Let’s assume we wanted to multiply each of the 10 individual day values in a patient row for every patient, by contents of the following array:

multiplier = np.arange(1, 10)
multipler
array([1, 2, 3, 4, 5, 6, 7, 8, 9, 10])

So, the first day value in a patient row is multiplied by 1, the second day by 2, the third day by 3, etc.

We can just do:

subset * multiplier
array([[ 0.,  0.,  3., 12.,  5., 12., 28., 56., 72., 30.],
       [ 0.,  2.,  6.,  4., 10.,  6., 21., 16., 18., 60.],
       [ 0.,  2.,  3., 12., 15., 12., 42., 16., 45., 90.],
       [ 0.,  0.,  6.,  0., 20., 12., 14.,  8., 54., 70.],
       [ 0.,  2.,  3., 12., 15.,  6., 21., 40., 18., 40.],
       [ 0.,  0.,  3.,  8., 10., 24., 14.,  8., 54., 40.],
       [ 0.,  0.,  6.,  8., 20., 12., 14., 40., 45., 80.],
       [ 0.,  0.,  3.,  8., 15.,  6., 14., 24., 45., 30.],
       [ 0.,  0.,  0., 12.,  5., 30., 42., 40., 45., 80.],
       [ 0.,  2.,  3.,  8.,  5., 18., 35., 24., 45., 80.]])

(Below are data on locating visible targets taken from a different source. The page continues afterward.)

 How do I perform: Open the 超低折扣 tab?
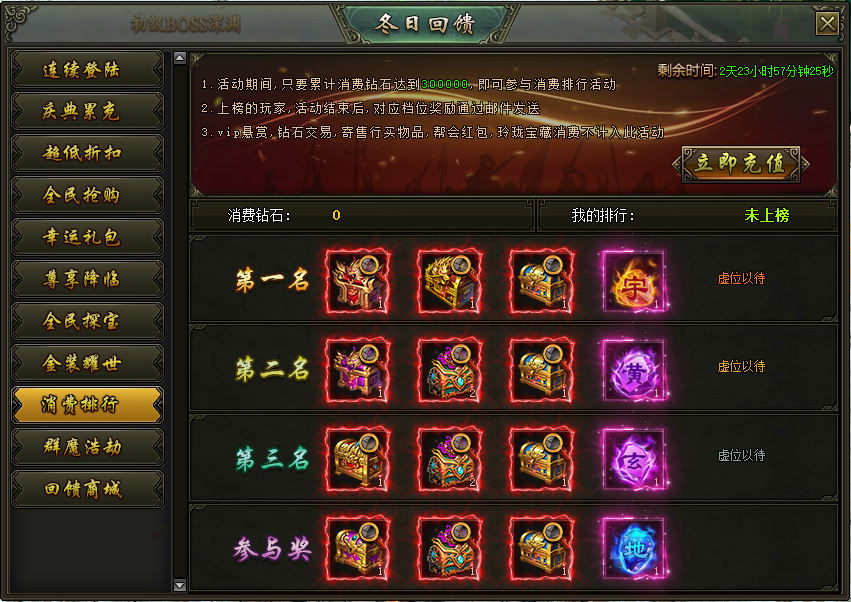pos(87,153)
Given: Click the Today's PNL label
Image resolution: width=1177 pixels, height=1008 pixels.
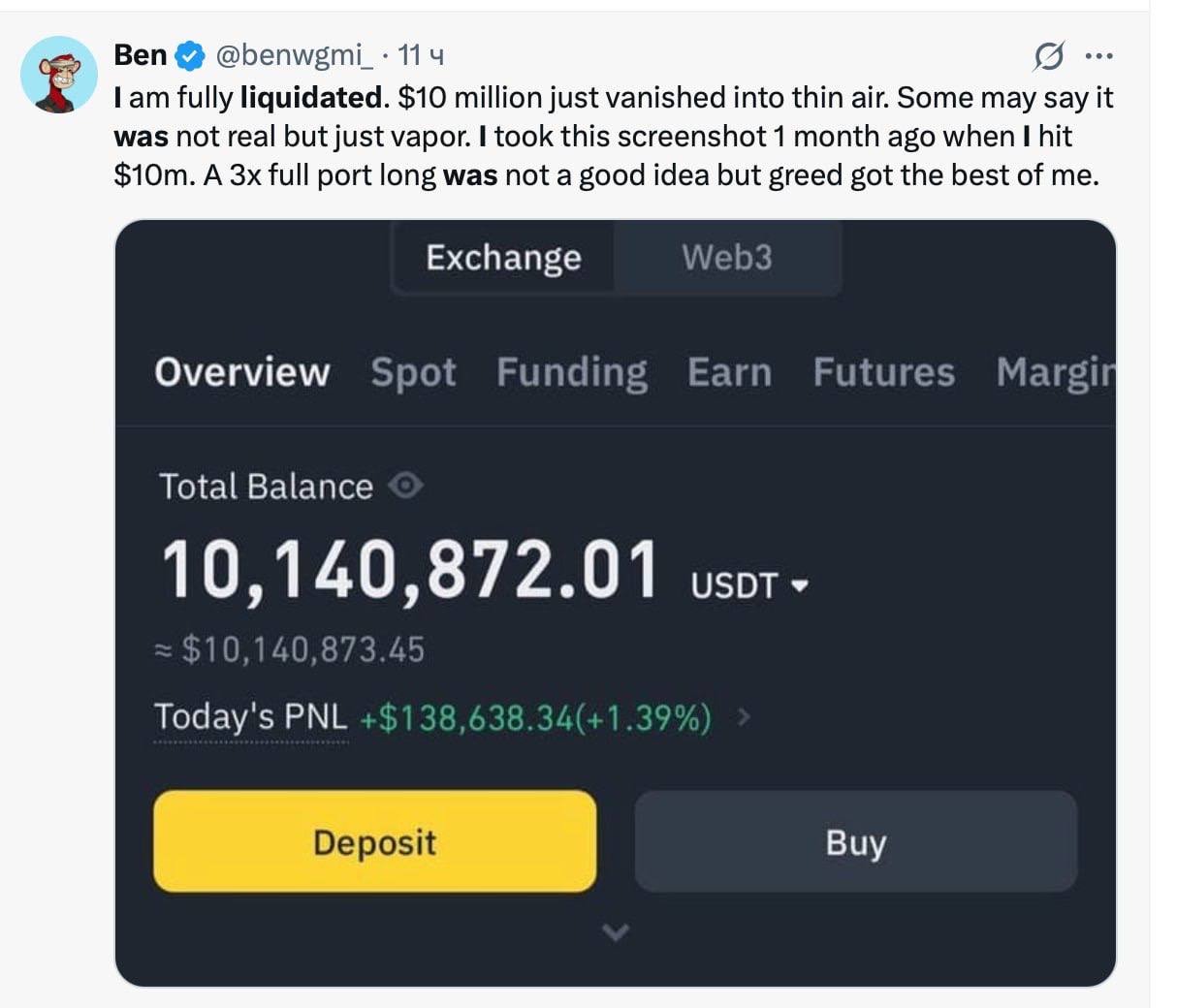Looking at the screenshot, I should (250, 717).
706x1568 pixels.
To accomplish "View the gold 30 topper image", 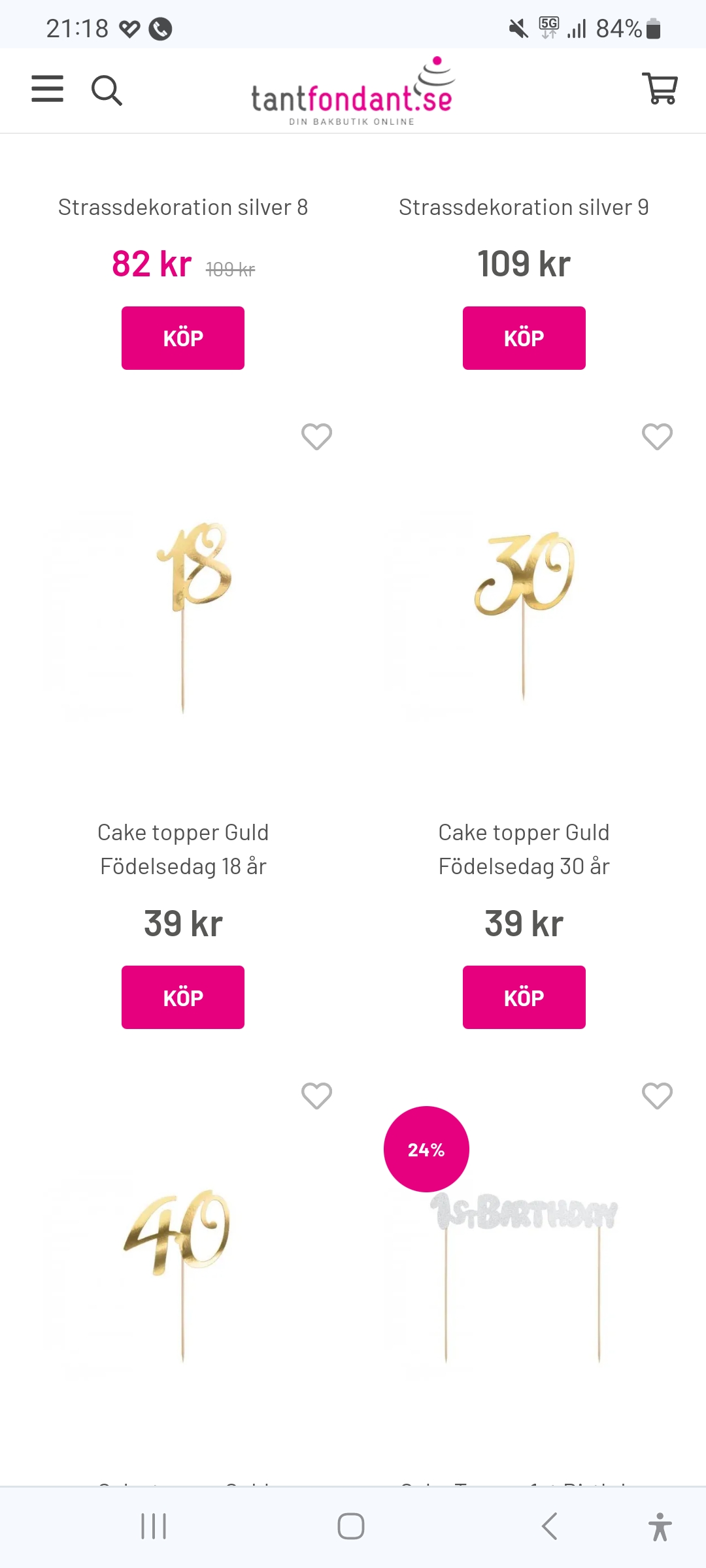I will pyautogui.click(x=524, y=614).
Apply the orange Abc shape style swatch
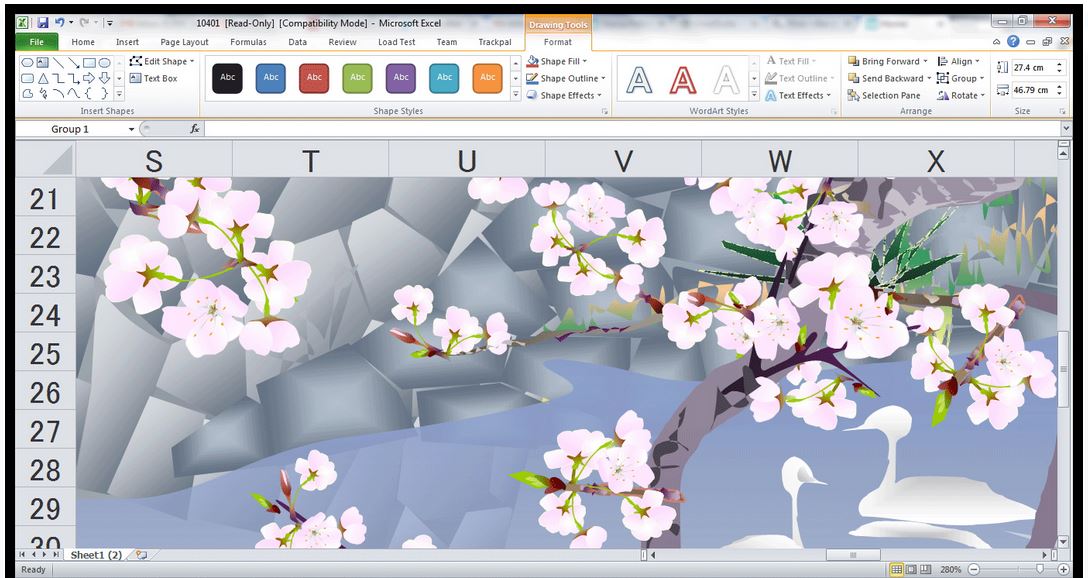The width and height of the screenshot is (1088, 578). (x=487, y=78)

Which gives us what we want, since each value in multiplier is applied successively to each value in a patient’s row, but over every patient’s row. So, every patient’s first value is multiplied by 1, every patient’s second value is multiplied by 2, etc.

Since multiplier has only one dimension, but the size of that dimension matches our number of days (the second dimension of subset), broadcasting automatically repeats the data in multiplier to match the number of patients (the first dimension in subset) so the * operation can be applied over arrays of equal shape.

Key Points

  • Processing NumPy arrays is generally much faster than processing Python lists.

  • NumPy arrays have specialised capabilities to support complex mathematical operations, and are less flexible that Python lists.

  • Slicing NumPy arrays returns a reference to the original dataset, not a copy of it like with Python lists.

  • NumPy arrays only hold elements of a single data type and are generally fixed in size.

  • Use numpy.mean(array), numpy.max(array), and numpy.min(array) to calculate simple statistics.

  • Use numpy.mean(array, axis=0) or numpy.mean(array, axis=1) to calculate statistics across the specified axis.

  • Use .reshape() to resize a NumPy array to a different set of dimensions.

  • Broadcasting allows you to apply an operation to two arrays of different shape, repeating the data in an array of a one-long dimension to match the larger array.